Council protects law on loitering

Opponents charge city is desperate to save flawed measure

June 13, 2000|By Amy Oakes | Amy Oakes,STAFF WRITER

In a move to strengthen its defense against a lawsuit challenging its new anti-loitering law, the Annapolis city council has amended the ordinance again - this time adding its rationale for adopting the law.

The council's move could bolster the city's chances in U.S. District Court, some say, where it's in the early stages of battling a suit filed by the American Civil Liberties Union of Maryland.

The city's finding, added last week, states that the law is intended to fight unlawful drug-related activity in "drug-loitering free zones."

But an ACLU official said yesterday that the finding will not help the law, which he said is vague, unconstitutional and gives police too much power.

"These findings are just a transparent attempt to hide a flawed ordinance," said Dwight H. Sullivan, chief counsel for the ACLU of Maryland, adding that a law's rationale is often presented when the ordinance is first introduced.

According to the finding, the city "finds and declares that the illegal manufacture, distribution, possession, and administration of drugs and other unlawful drug-related activities in public and private open spaces in the City of Annapolis is an evil of substantial and urgent proportions constituting a clear and present danger to the citizens of Annapolis."

Alderman Herbert H. McMillan, the Ward 5 Republican who drafted the "drug-loitering free zone" law, said he didn't know the finding was needed, but added that "most ordinances aren't challenged in the court."

"It would help to strengthen the record as it's reviewed by the court," McMillan said.

The anti-loitering law was narrowly passed in October and amended in March.

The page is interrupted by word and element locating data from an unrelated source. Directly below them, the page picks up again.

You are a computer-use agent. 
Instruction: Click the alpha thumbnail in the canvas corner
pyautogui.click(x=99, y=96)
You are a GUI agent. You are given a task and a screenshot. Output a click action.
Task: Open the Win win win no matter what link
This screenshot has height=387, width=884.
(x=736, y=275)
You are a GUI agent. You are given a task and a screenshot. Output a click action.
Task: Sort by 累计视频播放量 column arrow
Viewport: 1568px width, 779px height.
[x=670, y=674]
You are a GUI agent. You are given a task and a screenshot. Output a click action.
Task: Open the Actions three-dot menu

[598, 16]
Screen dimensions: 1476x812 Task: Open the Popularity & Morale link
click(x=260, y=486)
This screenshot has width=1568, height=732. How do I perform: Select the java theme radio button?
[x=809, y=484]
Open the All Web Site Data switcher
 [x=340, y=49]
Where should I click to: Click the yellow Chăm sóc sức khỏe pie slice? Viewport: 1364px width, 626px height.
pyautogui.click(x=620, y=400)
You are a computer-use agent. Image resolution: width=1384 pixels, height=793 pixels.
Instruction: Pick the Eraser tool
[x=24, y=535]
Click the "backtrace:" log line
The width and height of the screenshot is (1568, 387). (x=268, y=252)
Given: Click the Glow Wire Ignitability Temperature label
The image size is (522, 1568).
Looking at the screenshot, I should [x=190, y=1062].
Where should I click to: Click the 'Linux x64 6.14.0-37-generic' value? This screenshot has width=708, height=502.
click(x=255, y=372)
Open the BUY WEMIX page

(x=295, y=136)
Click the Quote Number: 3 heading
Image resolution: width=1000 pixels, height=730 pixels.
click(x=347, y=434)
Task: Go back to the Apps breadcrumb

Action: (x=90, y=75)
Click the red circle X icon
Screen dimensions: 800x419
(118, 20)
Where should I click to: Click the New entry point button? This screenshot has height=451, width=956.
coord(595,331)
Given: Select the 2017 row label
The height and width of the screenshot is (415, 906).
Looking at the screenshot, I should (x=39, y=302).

It allows police officers to approach - and move along - people they suspect of dealing drugs, as well as anyone known as a drug user and subject to a court order prohibiting his or her presence in an area designated as a "drug-loitering free zone."

To qualify for the renewable, two-year designation, neighborhoods must meet certain criteria, including being the site of three or more drug-related arrests in a 24-month period.

Four communities have received the designation, and the council is considering requests from four others. The city is waiting for the outcome of the lawsuit before beginning enforcement of the law.

Many in the African-American community have protested the ordinance, saying it unfairly targets them. The majority of the neighborhoods that have applied for the designation are predominantly African-American.

The ACLU filed a lawsuit on behalf the National Association for the Advancement of Colored People and three Annapolis residents in Anne Arundel Circuit Court on Feb. 14, shortly after the council approved the first designation to Newtowne Twenty.

The case was later moved to U.S. District Court.

In response, the Annapolis council amended the law in March to clarify its terms, and narrowed its application to known drug offenders who are under court order to stay away from designated areas. The ACLU, in turn, amended its lawsuit to reflect the changes.

Last month, the city filed motions asking to have to the case dismissed or the local chapter of the NAACP removed as plaintiff, claiming that the lawsuit does not make any claim of racial discrimination. The ACLU is preparing a response.

Alderman Sheila M. Tolliver voted against adopting the finding because there are other laws that outlaw drug activity.

"It says we have a drug problem, and I agree, but it says the only way to solve it is with the loitering law," said the Ward 2 Democrat.